*** Opening SUPPLIED RECORDS ***

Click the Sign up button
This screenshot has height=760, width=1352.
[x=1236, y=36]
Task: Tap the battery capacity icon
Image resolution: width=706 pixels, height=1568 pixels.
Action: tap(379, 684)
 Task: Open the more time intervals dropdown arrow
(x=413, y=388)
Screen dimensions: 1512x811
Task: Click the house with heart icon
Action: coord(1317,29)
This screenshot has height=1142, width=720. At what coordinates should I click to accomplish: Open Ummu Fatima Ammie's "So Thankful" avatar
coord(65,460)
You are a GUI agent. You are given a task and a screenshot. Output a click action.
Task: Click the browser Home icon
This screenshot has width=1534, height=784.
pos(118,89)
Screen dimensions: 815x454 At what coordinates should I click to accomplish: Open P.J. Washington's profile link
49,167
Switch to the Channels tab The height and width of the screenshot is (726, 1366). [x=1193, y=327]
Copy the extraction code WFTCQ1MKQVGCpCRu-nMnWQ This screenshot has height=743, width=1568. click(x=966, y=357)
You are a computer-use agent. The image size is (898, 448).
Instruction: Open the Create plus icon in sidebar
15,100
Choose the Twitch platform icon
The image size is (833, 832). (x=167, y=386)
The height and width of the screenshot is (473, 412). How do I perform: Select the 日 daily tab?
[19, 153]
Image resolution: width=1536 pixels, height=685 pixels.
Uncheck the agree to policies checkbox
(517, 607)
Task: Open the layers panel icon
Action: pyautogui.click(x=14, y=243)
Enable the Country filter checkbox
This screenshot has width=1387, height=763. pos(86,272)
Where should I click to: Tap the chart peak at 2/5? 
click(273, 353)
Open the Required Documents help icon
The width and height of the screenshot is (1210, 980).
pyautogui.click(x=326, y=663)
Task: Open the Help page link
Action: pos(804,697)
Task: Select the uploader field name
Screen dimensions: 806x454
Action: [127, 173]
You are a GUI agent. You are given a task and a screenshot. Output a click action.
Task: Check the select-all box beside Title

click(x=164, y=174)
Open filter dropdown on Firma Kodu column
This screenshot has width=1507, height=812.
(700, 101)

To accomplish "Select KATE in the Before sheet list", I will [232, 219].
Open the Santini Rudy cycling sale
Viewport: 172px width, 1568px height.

*** Closing SUPPLIED RECORDS ***

- _YOUR ASSIGNMENT_:
Retype every record above exactly as it stands.

- _SOLUTION_:
Click the Sign up button
This screenshot has height=760, width=1352.
[x=1236, y=36]
Task: Tap the battery capacity icon
Image resolution: width=706 pixels, height=1568 pixels.
Action: tap(379, 684)
 Task: Open the more time intervals dropdown arrow
(x=413, y=388)
Screen dimensions: 1512x811
Task: Click the house with heart icon
Action: coord(1317,29)
This screenshot has height=1142, width=720. At what coordinates should I click to accomplish: Open Ummu Fatima Ammie's "So Thankful" avatar
coord(65,460)
You are a GUI agent. You are given a task and a screenshot. Output a click action.
Task: Click the browser Home icon
This screenshot has width=1534, height=784.
pos(118,89)
Screen dimensions: 815x454 At what coordinates should I click to accomplish: Open P.J. Washington's profile link
49,167
Switch to the Channels tab The height and width of the screenshot is (726, 1366). [x=1193, y=327]
Copy the extraction code WFTCQ1MKQVGCpCRu-nMnWQ This screenshot has height=743, width=1568. click(x=966, y=357)
You are a computer-use agent. The image size is (898, 448).
Instruction: Open the Create plus icon in sidebar
15,100
Choose the Twitch platform icon
The image size is (833, 832). (x=167, y=386)
The height and width of the screenshot is (473, 412). How do I perform: Select the 日 daily tab?
[19, 153]
Image resolution: width=1536 pixels, height=685 pixels.
Uncheck the agree to policies checkbox
(517, 607)
Task: Open the layers panel icon
Action: pyautogui.click(x=14, y=243)
Enable the Country filter checkbox
This screenshot has width=1387, height=763. pos(86,272)
Where should I click to: Tap the chart peak at 2/5? 
click(273, 353)
Open the Required Documents help icon
The width and height of the screenshot is (1210, 980).
pyautogui.click(x=326, y=663)
Task: Open the Help page link
Action: pos(804,697)
Task: Select the uploader field name
Screen dimensions: 806x454
Action: [127, 173]
You are a GUI agent. You are given a task and a screenshot. Output a click action.
Task: Check the select-all box beside Title

click(x=164, y=174)
Open filter dropdown on Firma Kodu column
This screenshot has width=1507, height=812.
(700, 101)

To accomplish "Select KATE in the Before sheet list", I will [232, 219].
Open the Santini Rudy cycling sale
Viewport: 172px width, 1568px height.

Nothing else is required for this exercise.